Sicher in sozialen Netzwerken

Viele Jugendliche kennen sich im Internet besser aus als ihre Eltern. Dies bedeutet jedoch nicht, dass sie auch wissen, wie man sich sicher im Netz, vor allem in sozialen Netzwerken, bewegt.

Soziale Netzwerke sind Online-Communities, in denen sich Menschen aus aller Welt treffen und über gemeinsame Interessen und Hobbys austauschen oder auch handeln oder sich verabreden. Hierzu erstellen die Nutzer ein eigenes Profil mit einer Reihe von persönlichen Angaben. Außerdem können in dieses Profil Fotos eingebunden oder die Zugehörigkeit zu bestimmten Gruppen festgelegt werden. Kommuniziert wird in sozialen Netzwerken in der Regel über Einträge auf Pinnwänden, Chats oder E-Mail.

Dabei gelangt man über den Kontakt zu Freunden an Kontakte zu deren Freunden usw. Man kennt also jemanden, der einen kennt, der einen kennt, der dieselben Interessen hat wie man selbst. Dieser Person kann man dann eine Freundschaftsanfrage schicken und so seinen virtuellen Freundeskreis Schritt für Schritt erweitern.

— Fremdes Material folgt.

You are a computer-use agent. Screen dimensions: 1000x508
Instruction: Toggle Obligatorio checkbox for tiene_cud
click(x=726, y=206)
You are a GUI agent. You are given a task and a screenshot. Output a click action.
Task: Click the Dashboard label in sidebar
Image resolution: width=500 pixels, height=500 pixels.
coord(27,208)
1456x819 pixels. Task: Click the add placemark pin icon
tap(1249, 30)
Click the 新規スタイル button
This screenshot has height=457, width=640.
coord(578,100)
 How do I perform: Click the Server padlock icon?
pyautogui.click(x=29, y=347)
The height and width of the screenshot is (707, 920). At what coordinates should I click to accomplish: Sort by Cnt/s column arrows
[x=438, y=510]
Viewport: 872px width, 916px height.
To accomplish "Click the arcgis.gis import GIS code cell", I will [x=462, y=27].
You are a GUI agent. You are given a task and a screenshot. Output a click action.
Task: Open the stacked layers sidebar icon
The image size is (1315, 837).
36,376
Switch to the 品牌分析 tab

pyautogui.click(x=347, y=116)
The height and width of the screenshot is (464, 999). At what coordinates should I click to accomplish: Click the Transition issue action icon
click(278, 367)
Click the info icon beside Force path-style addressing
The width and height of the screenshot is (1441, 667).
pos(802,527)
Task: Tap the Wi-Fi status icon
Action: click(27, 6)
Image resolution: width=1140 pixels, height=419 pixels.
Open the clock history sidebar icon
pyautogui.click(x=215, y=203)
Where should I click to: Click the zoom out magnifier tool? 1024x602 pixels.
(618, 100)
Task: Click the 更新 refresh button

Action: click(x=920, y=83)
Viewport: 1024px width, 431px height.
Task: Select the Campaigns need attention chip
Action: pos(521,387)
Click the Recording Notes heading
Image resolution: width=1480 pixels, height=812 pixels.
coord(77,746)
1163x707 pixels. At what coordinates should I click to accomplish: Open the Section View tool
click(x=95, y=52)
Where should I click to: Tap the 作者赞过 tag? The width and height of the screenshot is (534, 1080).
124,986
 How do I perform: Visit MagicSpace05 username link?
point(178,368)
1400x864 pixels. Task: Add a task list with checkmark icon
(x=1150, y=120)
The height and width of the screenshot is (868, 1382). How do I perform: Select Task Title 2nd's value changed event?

Tipps zum sicheren Umgang mit sozialen Netzwerken

Das richtige soziale Netzwerk finden

Prüfen Sie vor der Registrierung sorgfältig die Angaben zum Jugend- und Datenschutz. Können die personenbezogenen Daten beispielsweise für Werbezwecke genutzt werden? Beschäftigt der Betreiber einen Jugendschutzbeauftragten? Bei Fragen oder Unklarheiten können Sie entweder direkt den Betreiber oder auch den Datenschutzbeauftragten Ihres Bundeslandes kontaktieren.

Die Privatsphäre schützen

Achten Sie darauf, dass Ihr Kind möglichst wenige persönliche Daten und Fotos von sich veröffentlicht, denn: Sind die Daten einmal im Netz, lassen sie sich nur noch schwer kontrollieren oder löschen. Seriöse Anbieter stellen verschiedene Möglichkeiten, die Privatsphäre zu schützen, zur Verfügung.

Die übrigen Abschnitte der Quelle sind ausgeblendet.